## SUPPLIED MATERIAL
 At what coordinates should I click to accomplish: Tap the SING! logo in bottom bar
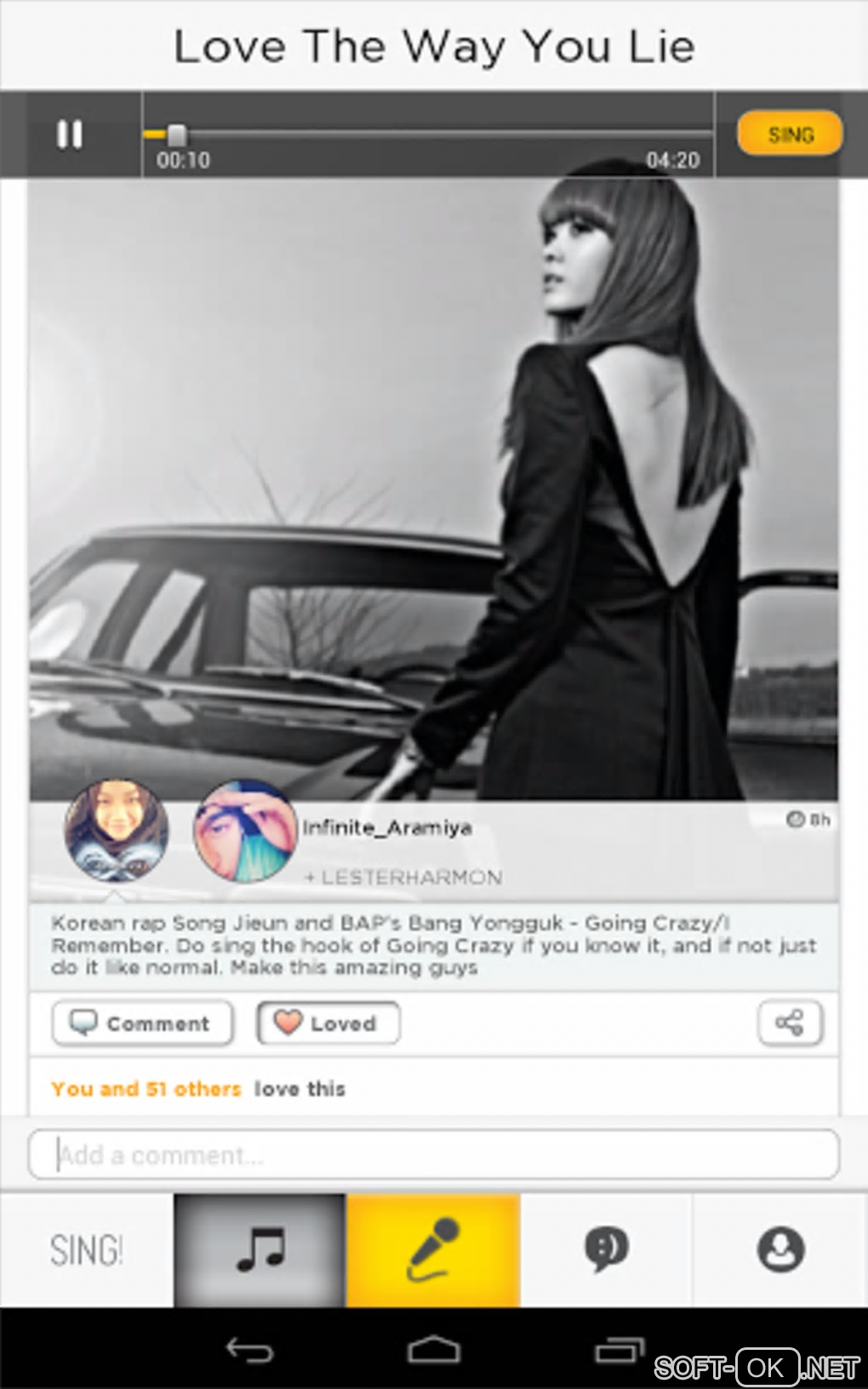[87, 1249]
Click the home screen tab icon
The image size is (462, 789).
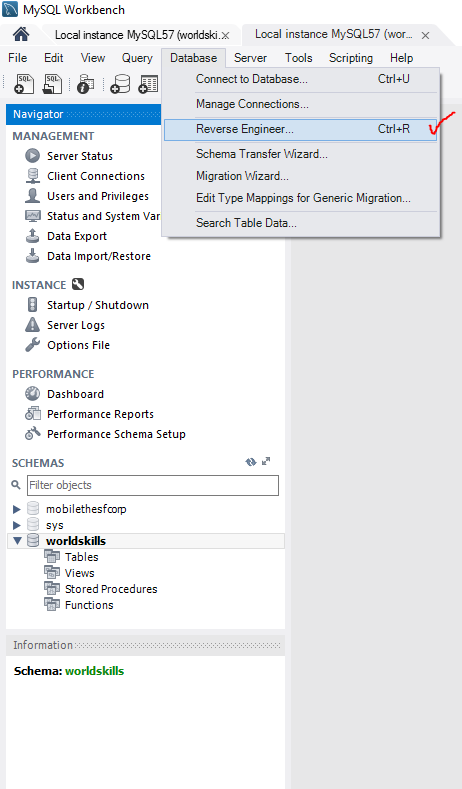(x=21, y=34)
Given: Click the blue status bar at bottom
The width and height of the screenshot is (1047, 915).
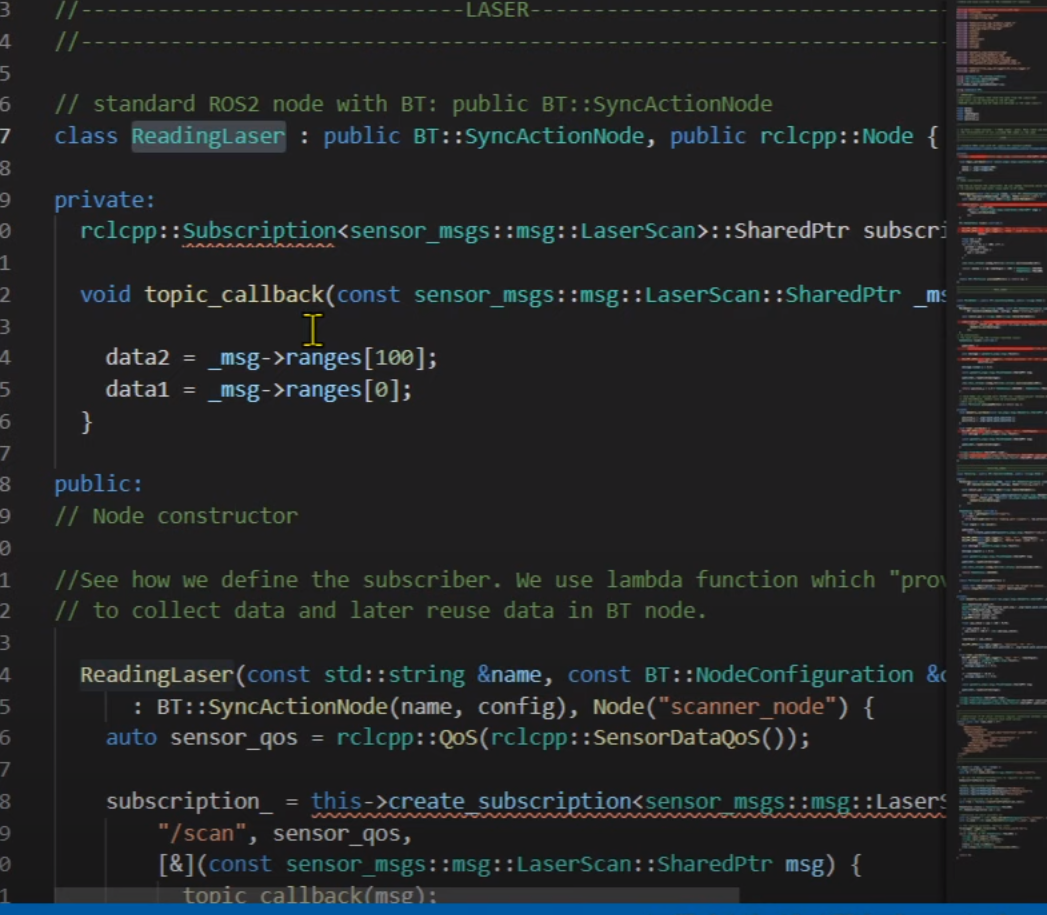Looking at the screenshot, I should click(x=523, y=909).
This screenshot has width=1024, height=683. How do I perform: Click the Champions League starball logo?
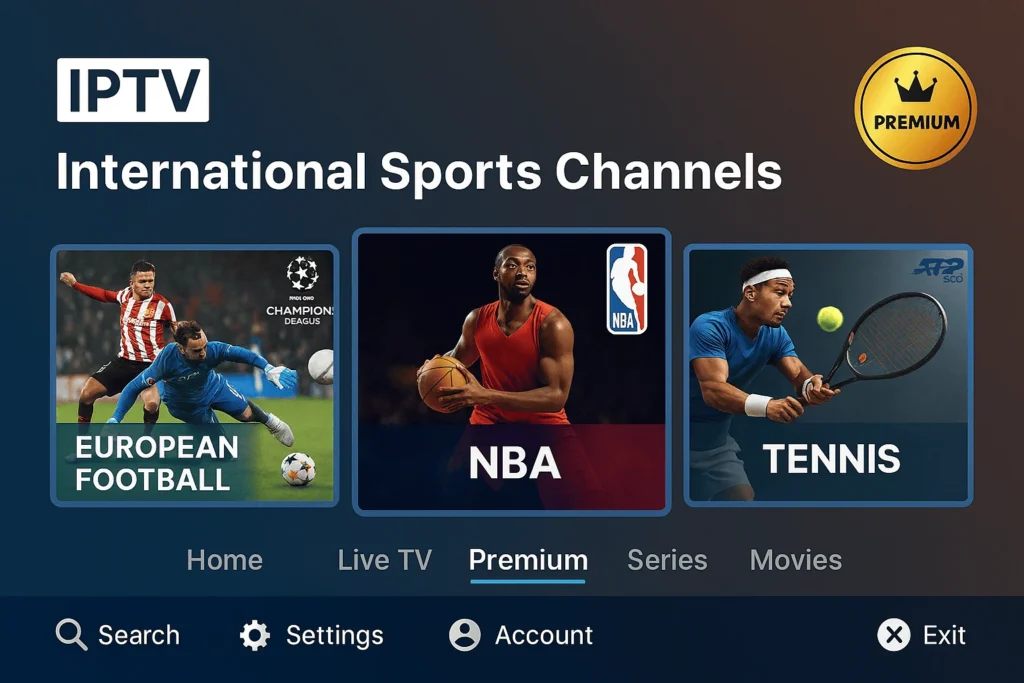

## WHAT TO PRODUCE
Retype the data exactly as it stands, but keep the images out of your copy.

## ANSWER SPACE
 At what coordinates should I click to accomplish: Tap the SING! logo in bottom bar
[87, 1249]
Click the home screen tab icon
The image size is (462, 789).
(x=21, y=34)
Given: Click the blue status bar at bottom
The width and height of the screenshot is (1047, 915).
Looking at the screenshot, I should click(x=523, y=909).
This screenshot has width=1024, height=683. How do I perform: Click the Champions League starball logo?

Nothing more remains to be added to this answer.